ProAttUnet：通过U-Net双通路特征融合和ESM2预训练蛋白语言模型，推进深度学习蛋白二级结构预测

蛋白质二级结构预测仍然是生物信息学领域的一个关键问题。在这项创新的研究中，我们引入了一种新的方法来进一步增强基于单序列的蛋白质预测模型。我们的主要贡献在于整合了最先进的（SOTA）模型ESM2，该模型来自通用蛋白质语言模型领域。通过利用ESM2，我们能够获得所研究的蛋白质序列的剩余嵌入和接触图。在模型架构方面，我们采用独特的双向U-Net框架进行有效的特征融合。该框架由交叉注意机制的集成补充，使模型能够捕获更全面的上下文信息。此外，根据蛋白质序列的独特特征，我们在模型的编码器和解码器组件中都加入了一个所谓的GCU_SE模块。这些创新的增强使ProAttUnet模型在5个测试集（SPOT-2016、SPOT-2016- hq、SPOT-2018、SPOT-2018- hq和TEST2018）上的性能分别优于基准模型spot - d1 - single的1.6%、3.5%、1.0%、4.6%和7.2%，优于基准模型spot - d1 - single的5.5%、7.8%、4.1%、8.1%和10.1%。这一显著的改进生动地证明了我们提出的模型的有效性和新颖性。

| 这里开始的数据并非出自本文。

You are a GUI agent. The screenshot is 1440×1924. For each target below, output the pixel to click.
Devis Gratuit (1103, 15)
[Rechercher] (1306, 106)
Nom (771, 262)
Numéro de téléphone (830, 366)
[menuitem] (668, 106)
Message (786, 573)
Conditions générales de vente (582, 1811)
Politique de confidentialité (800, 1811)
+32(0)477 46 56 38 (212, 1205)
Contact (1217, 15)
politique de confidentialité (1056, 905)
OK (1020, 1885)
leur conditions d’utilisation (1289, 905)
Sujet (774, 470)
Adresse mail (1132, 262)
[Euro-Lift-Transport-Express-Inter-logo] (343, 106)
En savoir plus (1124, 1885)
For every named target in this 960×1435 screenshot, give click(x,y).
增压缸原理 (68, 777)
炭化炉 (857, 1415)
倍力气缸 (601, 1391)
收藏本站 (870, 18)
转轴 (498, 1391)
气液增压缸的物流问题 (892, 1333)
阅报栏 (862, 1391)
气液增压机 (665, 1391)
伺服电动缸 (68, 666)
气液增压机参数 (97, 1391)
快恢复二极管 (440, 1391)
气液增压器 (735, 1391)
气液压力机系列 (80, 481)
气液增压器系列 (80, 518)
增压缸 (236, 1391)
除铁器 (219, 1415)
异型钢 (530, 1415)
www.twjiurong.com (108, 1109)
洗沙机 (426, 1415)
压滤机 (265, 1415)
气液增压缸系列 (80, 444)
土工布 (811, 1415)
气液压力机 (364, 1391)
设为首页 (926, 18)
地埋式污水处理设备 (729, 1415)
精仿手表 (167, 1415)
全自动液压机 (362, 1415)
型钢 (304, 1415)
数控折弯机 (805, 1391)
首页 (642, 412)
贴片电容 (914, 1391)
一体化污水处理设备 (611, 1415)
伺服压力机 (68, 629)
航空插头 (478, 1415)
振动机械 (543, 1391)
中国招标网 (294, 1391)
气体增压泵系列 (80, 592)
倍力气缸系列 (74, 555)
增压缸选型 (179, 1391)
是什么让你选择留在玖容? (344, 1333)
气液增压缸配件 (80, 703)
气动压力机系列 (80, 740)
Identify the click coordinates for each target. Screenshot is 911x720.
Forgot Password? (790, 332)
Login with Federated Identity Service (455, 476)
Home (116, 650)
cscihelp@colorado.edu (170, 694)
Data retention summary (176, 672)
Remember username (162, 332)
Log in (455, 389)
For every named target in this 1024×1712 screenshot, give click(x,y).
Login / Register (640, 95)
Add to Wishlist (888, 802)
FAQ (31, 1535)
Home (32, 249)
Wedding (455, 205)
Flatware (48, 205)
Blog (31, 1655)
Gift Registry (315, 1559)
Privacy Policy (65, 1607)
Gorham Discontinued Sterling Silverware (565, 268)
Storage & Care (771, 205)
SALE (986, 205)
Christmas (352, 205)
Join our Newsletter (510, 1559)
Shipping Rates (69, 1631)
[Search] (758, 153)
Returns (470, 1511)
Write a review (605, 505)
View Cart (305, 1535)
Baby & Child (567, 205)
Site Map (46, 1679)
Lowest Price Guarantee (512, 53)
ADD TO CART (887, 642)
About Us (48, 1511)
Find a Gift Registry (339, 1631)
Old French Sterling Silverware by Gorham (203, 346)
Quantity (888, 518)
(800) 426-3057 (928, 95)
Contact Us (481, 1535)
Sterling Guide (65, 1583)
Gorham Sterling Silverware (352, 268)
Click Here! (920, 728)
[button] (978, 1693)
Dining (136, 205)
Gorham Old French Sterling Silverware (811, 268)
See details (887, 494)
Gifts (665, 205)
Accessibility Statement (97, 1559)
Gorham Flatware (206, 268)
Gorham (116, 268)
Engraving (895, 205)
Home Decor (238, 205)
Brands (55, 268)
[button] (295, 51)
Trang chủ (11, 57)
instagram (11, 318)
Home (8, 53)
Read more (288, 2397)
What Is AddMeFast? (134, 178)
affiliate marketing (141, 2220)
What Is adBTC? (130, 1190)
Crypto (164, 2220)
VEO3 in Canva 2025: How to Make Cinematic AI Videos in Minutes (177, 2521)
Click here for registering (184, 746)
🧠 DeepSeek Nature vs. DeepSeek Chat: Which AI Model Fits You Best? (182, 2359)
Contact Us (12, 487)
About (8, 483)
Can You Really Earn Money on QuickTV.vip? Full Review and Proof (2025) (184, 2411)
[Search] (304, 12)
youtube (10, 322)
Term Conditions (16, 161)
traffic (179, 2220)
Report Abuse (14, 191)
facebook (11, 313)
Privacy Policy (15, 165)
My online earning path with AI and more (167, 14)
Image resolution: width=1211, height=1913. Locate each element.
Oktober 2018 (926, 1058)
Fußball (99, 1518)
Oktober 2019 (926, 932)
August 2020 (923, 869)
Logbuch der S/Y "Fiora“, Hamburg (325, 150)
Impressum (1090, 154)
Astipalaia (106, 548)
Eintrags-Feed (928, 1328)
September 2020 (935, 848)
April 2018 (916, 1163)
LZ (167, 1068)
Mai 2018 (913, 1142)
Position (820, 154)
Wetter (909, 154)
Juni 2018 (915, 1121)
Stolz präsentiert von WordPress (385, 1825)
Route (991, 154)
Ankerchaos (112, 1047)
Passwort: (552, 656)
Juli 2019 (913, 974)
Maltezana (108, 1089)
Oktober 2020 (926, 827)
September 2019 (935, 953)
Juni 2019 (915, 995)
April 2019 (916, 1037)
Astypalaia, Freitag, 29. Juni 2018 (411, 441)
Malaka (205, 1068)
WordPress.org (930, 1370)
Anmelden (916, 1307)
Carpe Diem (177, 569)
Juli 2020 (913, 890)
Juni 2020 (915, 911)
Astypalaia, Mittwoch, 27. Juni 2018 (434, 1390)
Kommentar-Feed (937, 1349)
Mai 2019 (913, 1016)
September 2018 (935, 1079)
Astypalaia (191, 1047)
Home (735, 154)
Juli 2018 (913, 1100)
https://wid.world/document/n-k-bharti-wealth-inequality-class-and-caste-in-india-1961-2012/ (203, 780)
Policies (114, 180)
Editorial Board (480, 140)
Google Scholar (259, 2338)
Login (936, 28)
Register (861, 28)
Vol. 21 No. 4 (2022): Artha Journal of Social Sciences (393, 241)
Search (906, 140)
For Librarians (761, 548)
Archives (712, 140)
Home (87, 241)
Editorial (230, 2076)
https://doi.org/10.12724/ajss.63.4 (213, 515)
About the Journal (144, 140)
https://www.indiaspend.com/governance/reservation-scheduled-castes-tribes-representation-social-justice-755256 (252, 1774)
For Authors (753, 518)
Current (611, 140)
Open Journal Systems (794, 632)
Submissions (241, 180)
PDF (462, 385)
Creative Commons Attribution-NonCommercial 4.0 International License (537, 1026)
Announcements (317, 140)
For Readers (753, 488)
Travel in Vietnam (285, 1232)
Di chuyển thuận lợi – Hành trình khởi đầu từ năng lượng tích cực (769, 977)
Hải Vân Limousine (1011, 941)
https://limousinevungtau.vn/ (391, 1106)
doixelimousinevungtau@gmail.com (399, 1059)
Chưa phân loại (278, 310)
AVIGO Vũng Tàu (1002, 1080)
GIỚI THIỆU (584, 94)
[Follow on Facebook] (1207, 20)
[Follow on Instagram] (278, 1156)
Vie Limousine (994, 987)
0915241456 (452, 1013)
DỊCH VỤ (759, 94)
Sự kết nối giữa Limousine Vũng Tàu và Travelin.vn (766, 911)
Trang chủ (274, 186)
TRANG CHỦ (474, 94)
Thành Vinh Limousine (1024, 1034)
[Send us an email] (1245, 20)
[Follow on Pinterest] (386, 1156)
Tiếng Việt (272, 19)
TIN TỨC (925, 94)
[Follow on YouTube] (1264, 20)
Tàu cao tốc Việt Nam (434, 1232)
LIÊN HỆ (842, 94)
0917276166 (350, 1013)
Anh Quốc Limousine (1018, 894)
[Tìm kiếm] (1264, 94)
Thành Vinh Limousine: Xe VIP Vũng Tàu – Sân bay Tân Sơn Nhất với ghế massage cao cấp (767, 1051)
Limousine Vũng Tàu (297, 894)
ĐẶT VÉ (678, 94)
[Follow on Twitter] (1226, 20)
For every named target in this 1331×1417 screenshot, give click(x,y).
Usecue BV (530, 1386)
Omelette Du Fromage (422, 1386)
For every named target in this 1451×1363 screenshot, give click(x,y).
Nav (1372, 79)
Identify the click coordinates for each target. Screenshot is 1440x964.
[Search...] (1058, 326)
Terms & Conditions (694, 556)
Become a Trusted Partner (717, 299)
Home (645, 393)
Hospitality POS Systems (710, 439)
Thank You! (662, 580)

本文章由计算机程序翻译，如有差异，请以英文原文为准。

求助全文

约1分钟内获得全文求助全文

来源期刊

Computational Biology and Chemistry 生物-计算机：跨学科应用

CiteScore

6.10

自引率

3.20%

发文量

142

审稿时长

24 days

期刊介绍： Computational Biology and Chemistry publishes original research papers and review articles in all areas of computational life sciences. High quality research contributions with a major computational component in the areas of nucleic acid and protein sequence research, molecular evolution, molecular genetics (functional genomics and proteomics), theory and practice of either biology-specific or chemical-biology-specific modeling, and structural biology of nucleic acids and proteins are particularly welcome. Exceptionally high quality research work in bioinformatics, systems biology, ecology, computational pharmacology, metabolism, biomedical engineering, epidemiology, and statistical genetics will also be considered. Given their inherent uncertainty, protein modeling and molecular docking studies should be thoroughly validated. In the absence of experimental results for validation, the use of molecular dynamics simulations along with detailed free energy calculations, for example, should be used as complementary techniques to support the major conclusions. Submissions of premature modeling exercises without additional biological insights will not be considered. Review articles will generally be commissioned by the editors and should not be submitted to the journal without explicit invitation. However prospective authors are welcome to send a brief (one to three pages) synopsis, which will be evaluated by the editors.